Sidereal time is the hour angle of the equinox. However, there are two types: if the mean equinox is used (that which only includes precession), it is called mean sidereal time; if the true equinox is used (the actual location of the equinox at a given instant), it is called apparent sidereal time. The difference between these two is known as the equation of the equinoxes, and is tabulated in the Astronomical Almanac.

A related concept is known as the equation of the origins, which is the arc length between the Celestial Intermediate Origin and the equinox. Alternatively, the equation of the origins is the difference between the Earth Rotation Angle and the apparent sidereal time at Greenwich.

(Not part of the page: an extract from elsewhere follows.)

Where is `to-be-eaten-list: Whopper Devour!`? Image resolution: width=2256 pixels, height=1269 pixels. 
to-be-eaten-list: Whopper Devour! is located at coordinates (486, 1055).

==Diminishing role of the equinox in astronomy==

In modern astronomy the ecliptic and the equinox are diminishing in importance as required, or even convenient, reference concepts. (The equinox remains important in ordinary civil use, in defining the seasons, however.) This is for several reasons. One important reason is that it is difficult to be precise what the ecliptic is, and there is even some confusion in the literature about it. Should it be centered on the Earth's center of mass, or on the Earth-Moon barycenter?

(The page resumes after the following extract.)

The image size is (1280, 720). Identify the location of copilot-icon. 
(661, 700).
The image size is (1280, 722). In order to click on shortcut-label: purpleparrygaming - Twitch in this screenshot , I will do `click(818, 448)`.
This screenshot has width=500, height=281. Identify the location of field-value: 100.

Also with the introduction of the International Celestial Reference Frame, all objects near and far are put fundamentally in relationship to a large frame based on very distant fixed radio sources, and the choice of the origin is arbitrary and defined for the convenience of the problem at hand. There are no significant problems in astronomy where the ecliptic and the equinox need to be defined.